─── DATA
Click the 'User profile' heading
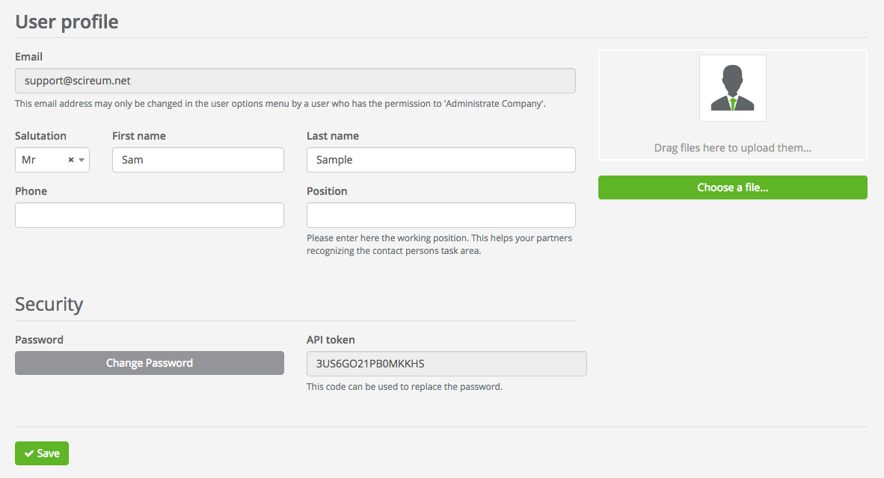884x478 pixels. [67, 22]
──────
─── DATA
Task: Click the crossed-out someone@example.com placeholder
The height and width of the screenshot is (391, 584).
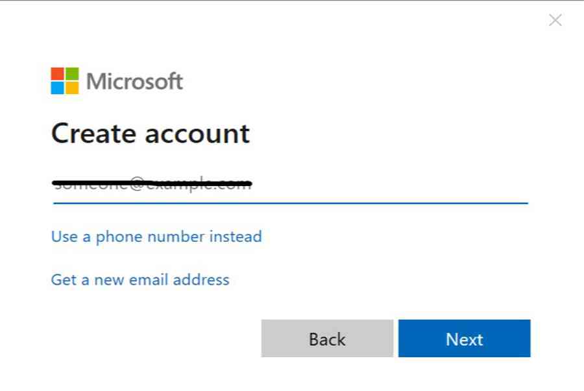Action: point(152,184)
──────
─── DATA
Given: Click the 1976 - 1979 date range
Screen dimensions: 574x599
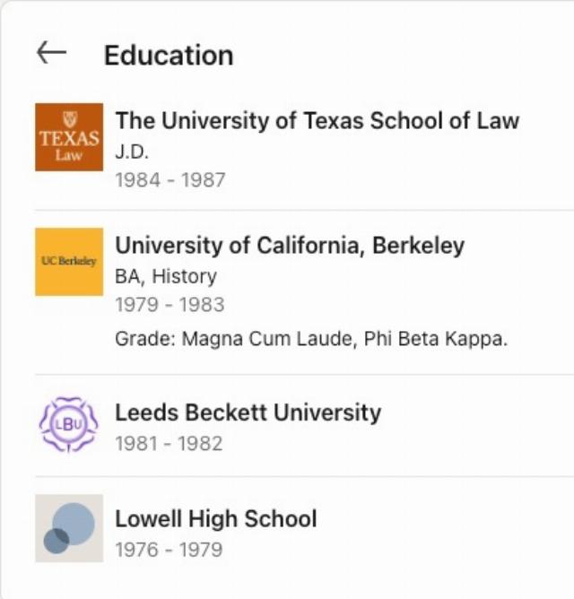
──────
AIM OF THE TASK: Express the stretch from the line containing "Given: Click the 1976 - 1979 date range" through the line containing "Screen dimensions: 574x599" as a JSON list of strings, one string per line, leaving out blank lines.

TASK RESULT:
[
  "Given: Click the 1976 - 1979 date range",
  "Screen dimensions: 574x599"
]